Task brief —
Copy out every line in the items below that contains the word "screenshot". Case counts.
——————————
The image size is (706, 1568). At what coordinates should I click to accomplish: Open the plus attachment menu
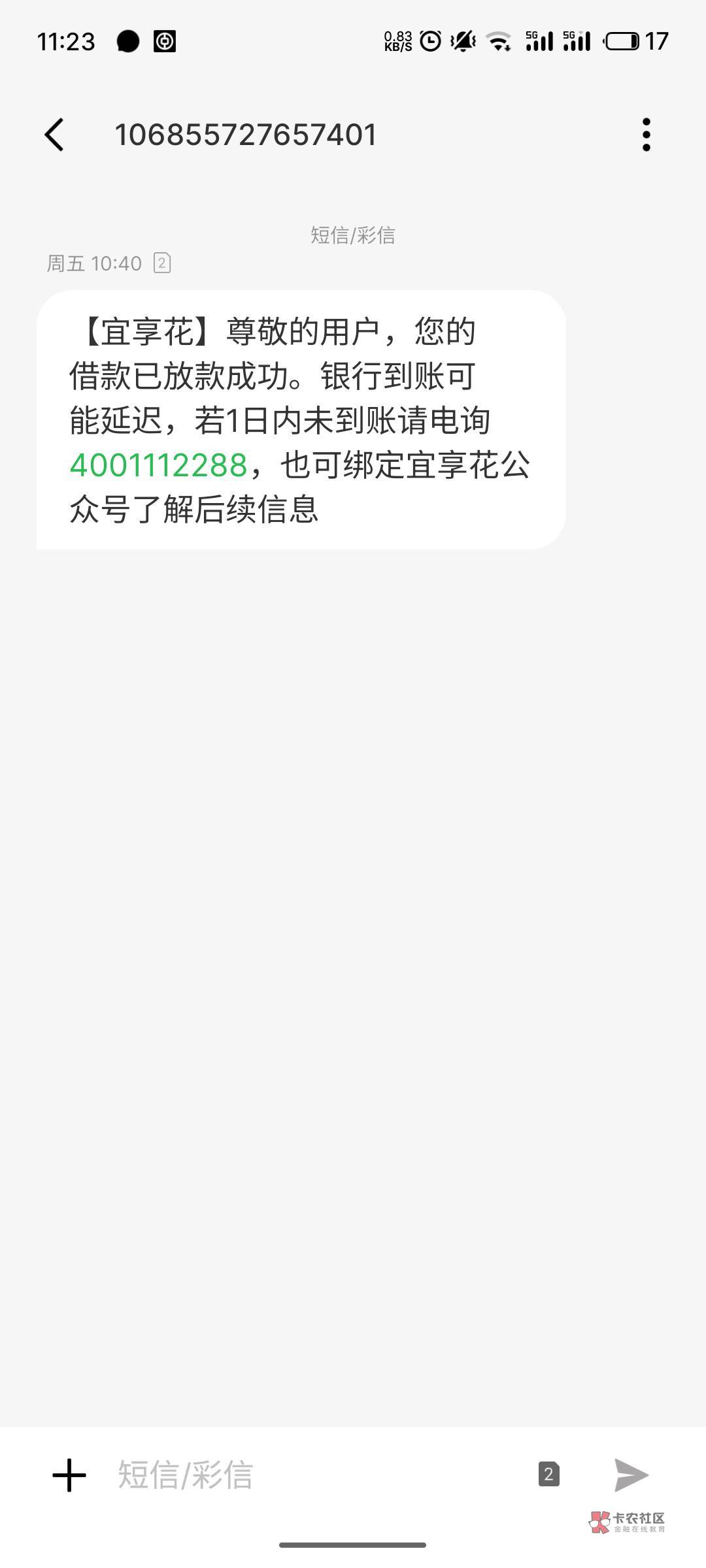69,1475
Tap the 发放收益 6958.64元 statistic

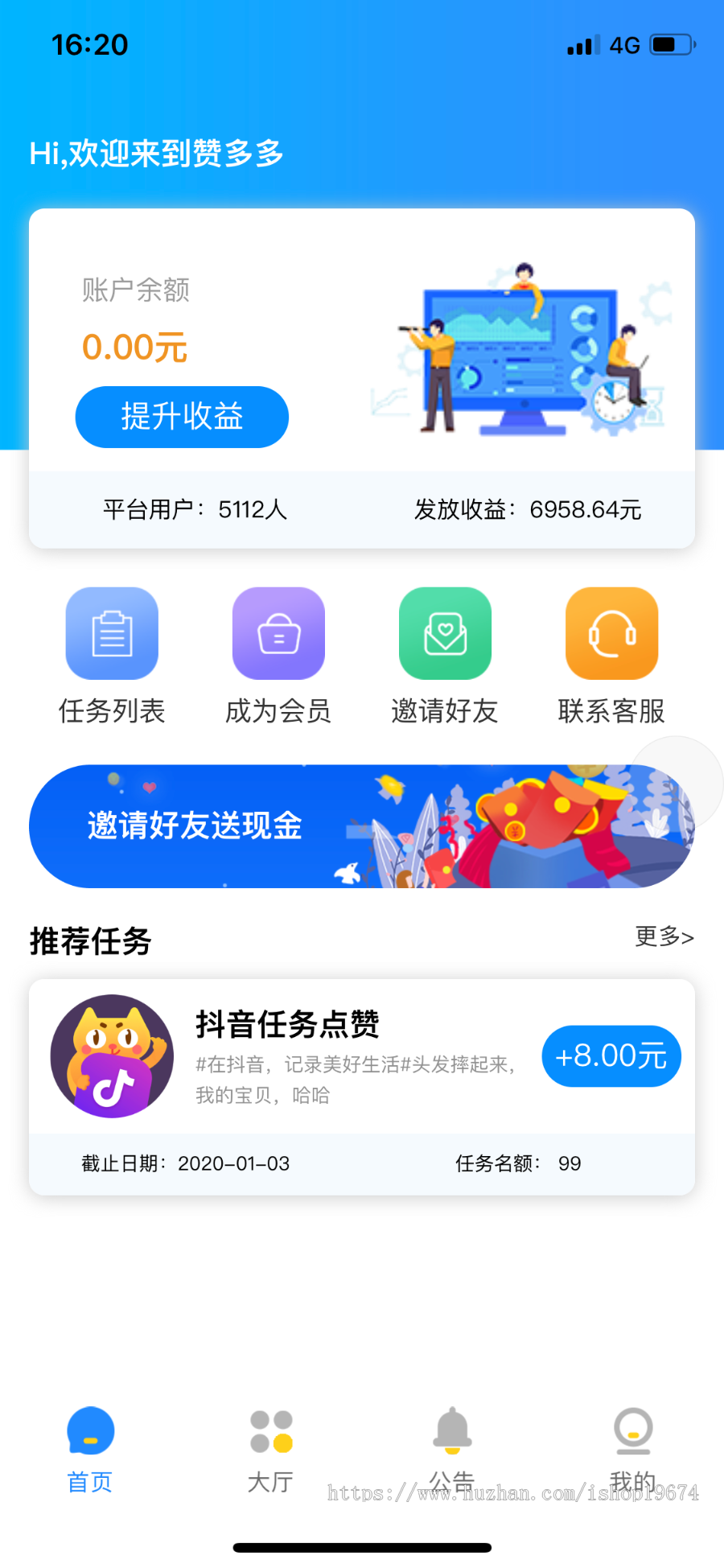point(527,509)
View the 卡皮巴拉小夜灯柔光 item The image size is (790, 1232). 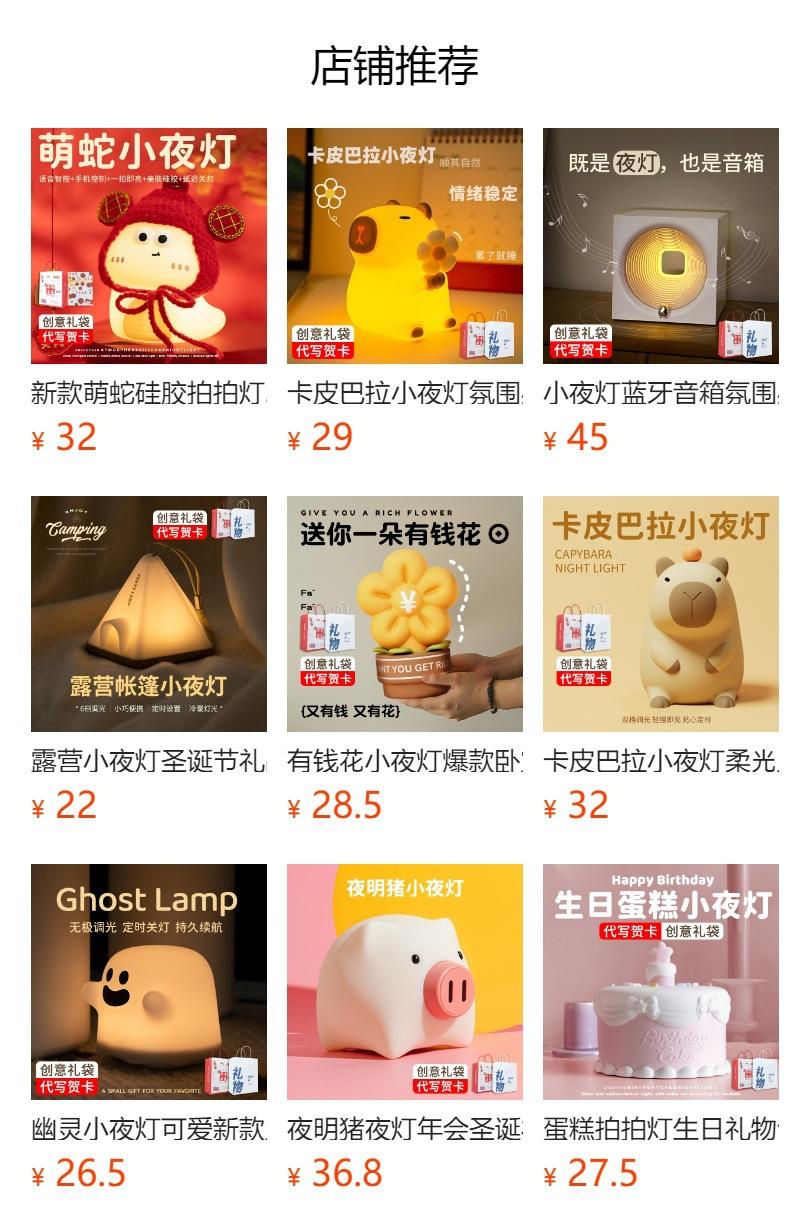tap(660, 614)
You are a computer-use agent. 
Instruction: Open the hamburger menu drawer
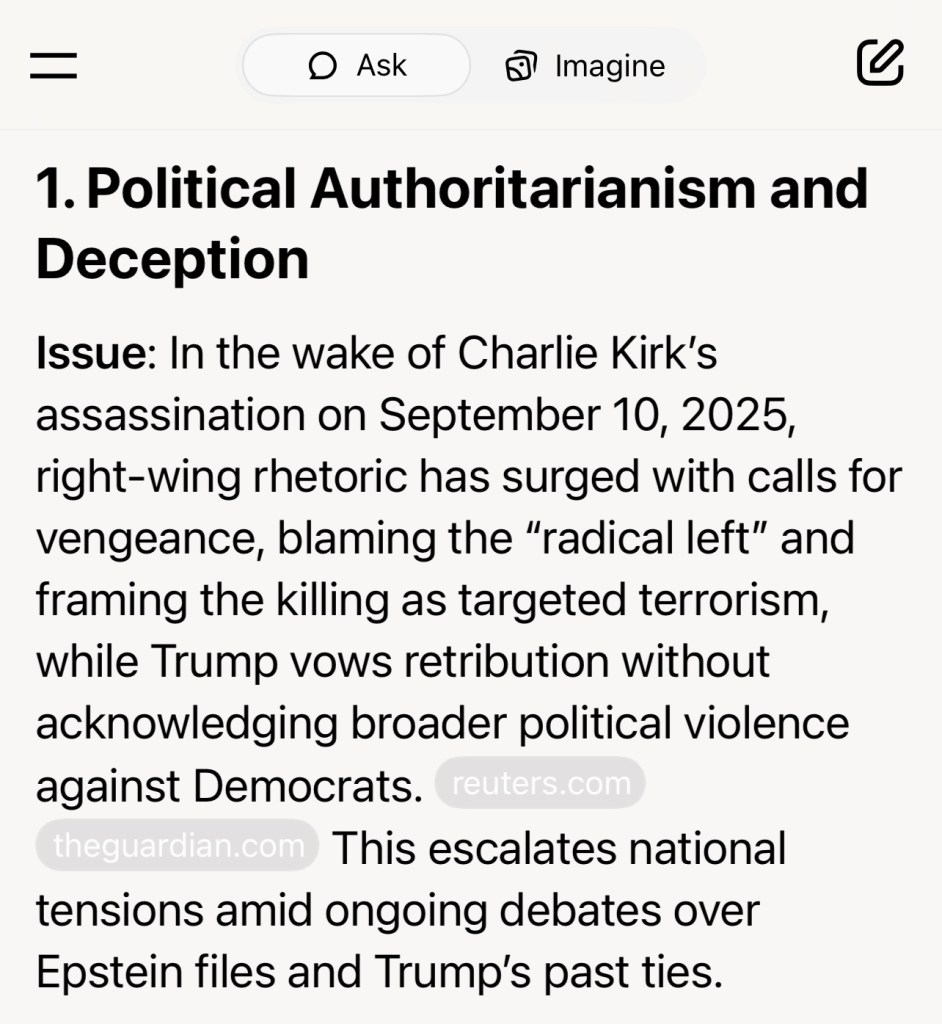tap(53, 65)
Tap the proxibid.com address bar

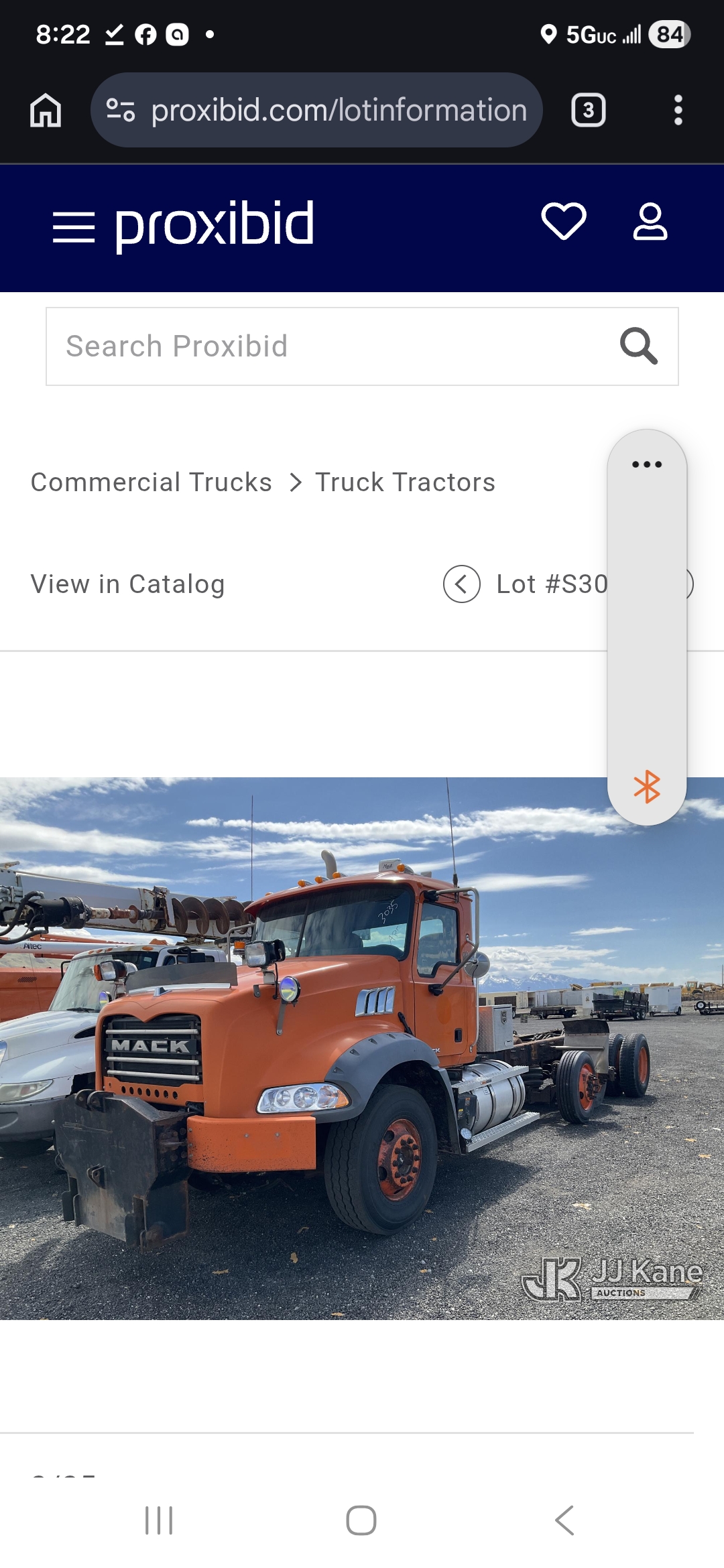point(316,110)
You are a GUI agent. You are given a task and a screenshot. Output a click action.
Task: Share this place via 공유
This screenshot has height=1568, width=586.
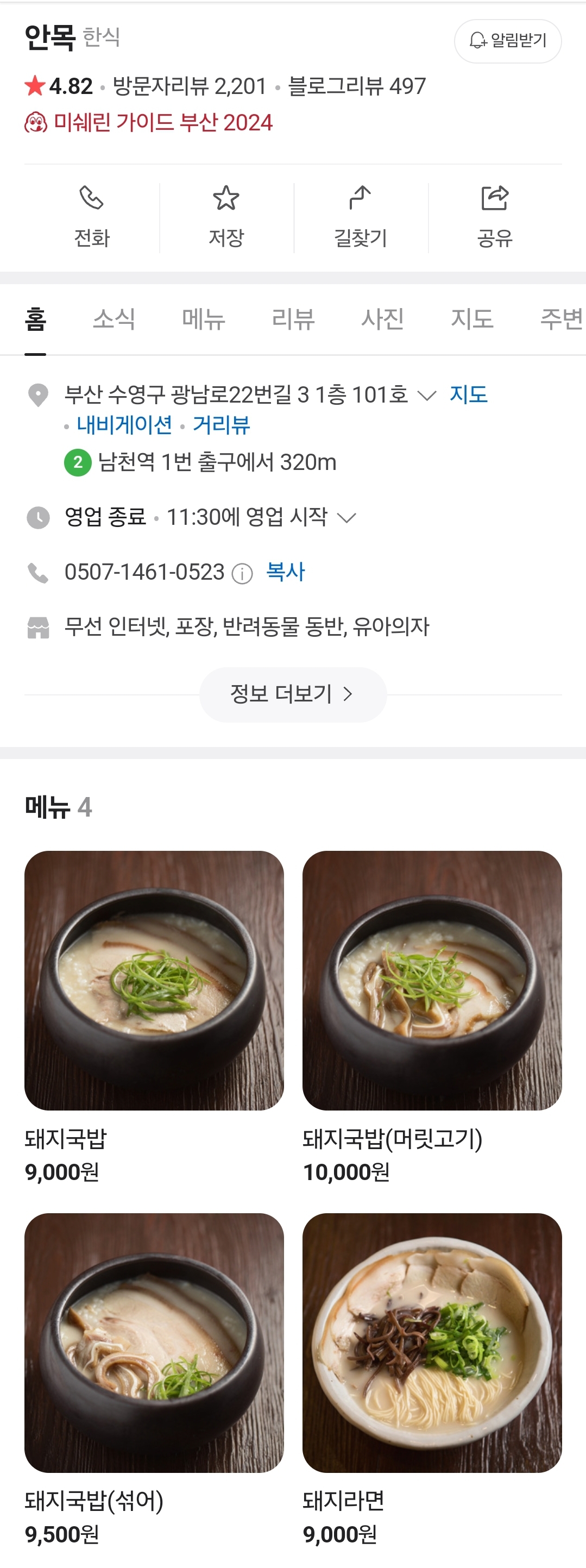click(494, 217)
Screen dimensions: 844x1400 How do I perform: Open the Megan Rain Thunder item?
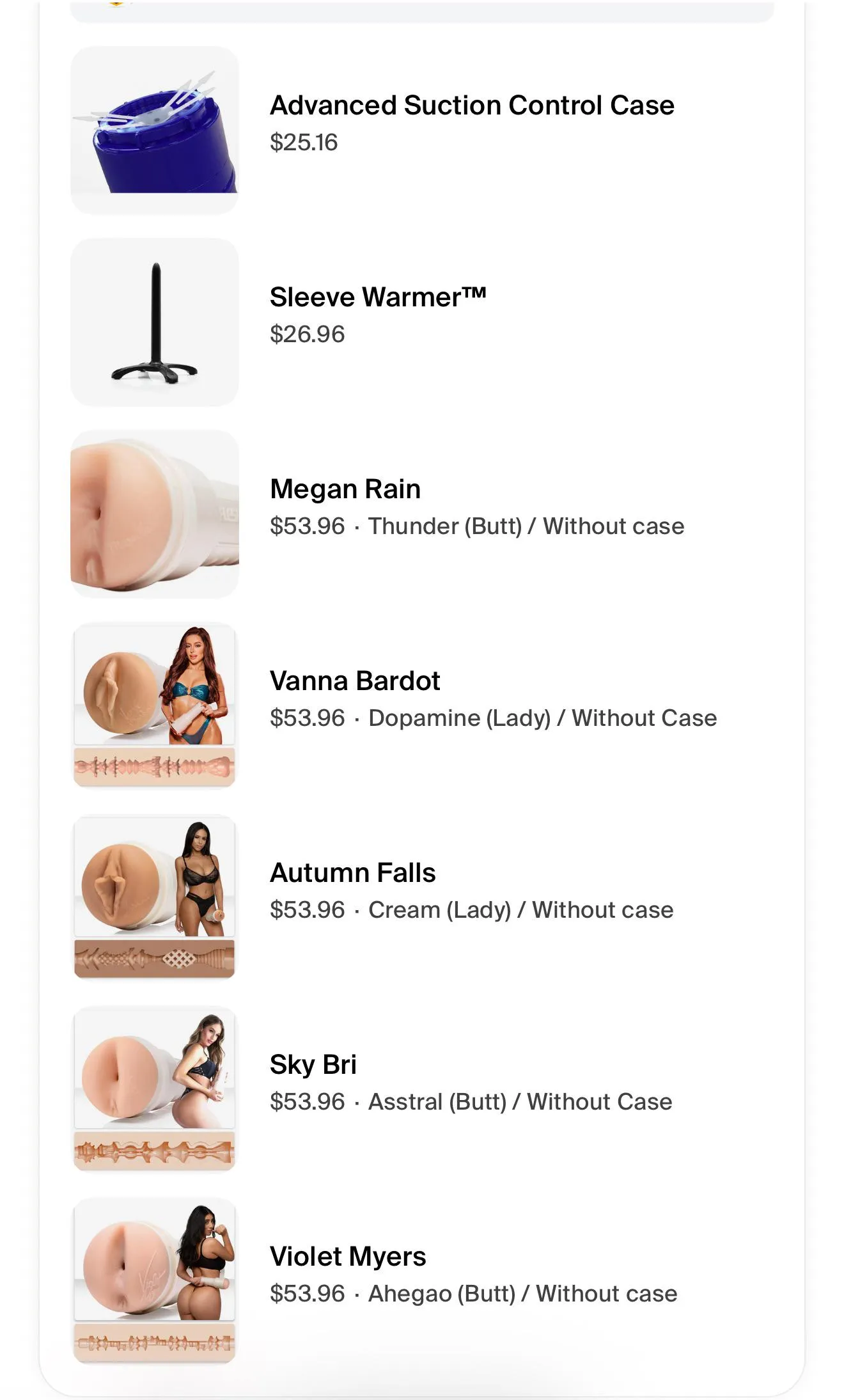coord(345,490)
——————————
Task answer —
You are a GUI agent. You are given a task and a screenshot. Output a click action.
This screenshot has height=1568, width=586.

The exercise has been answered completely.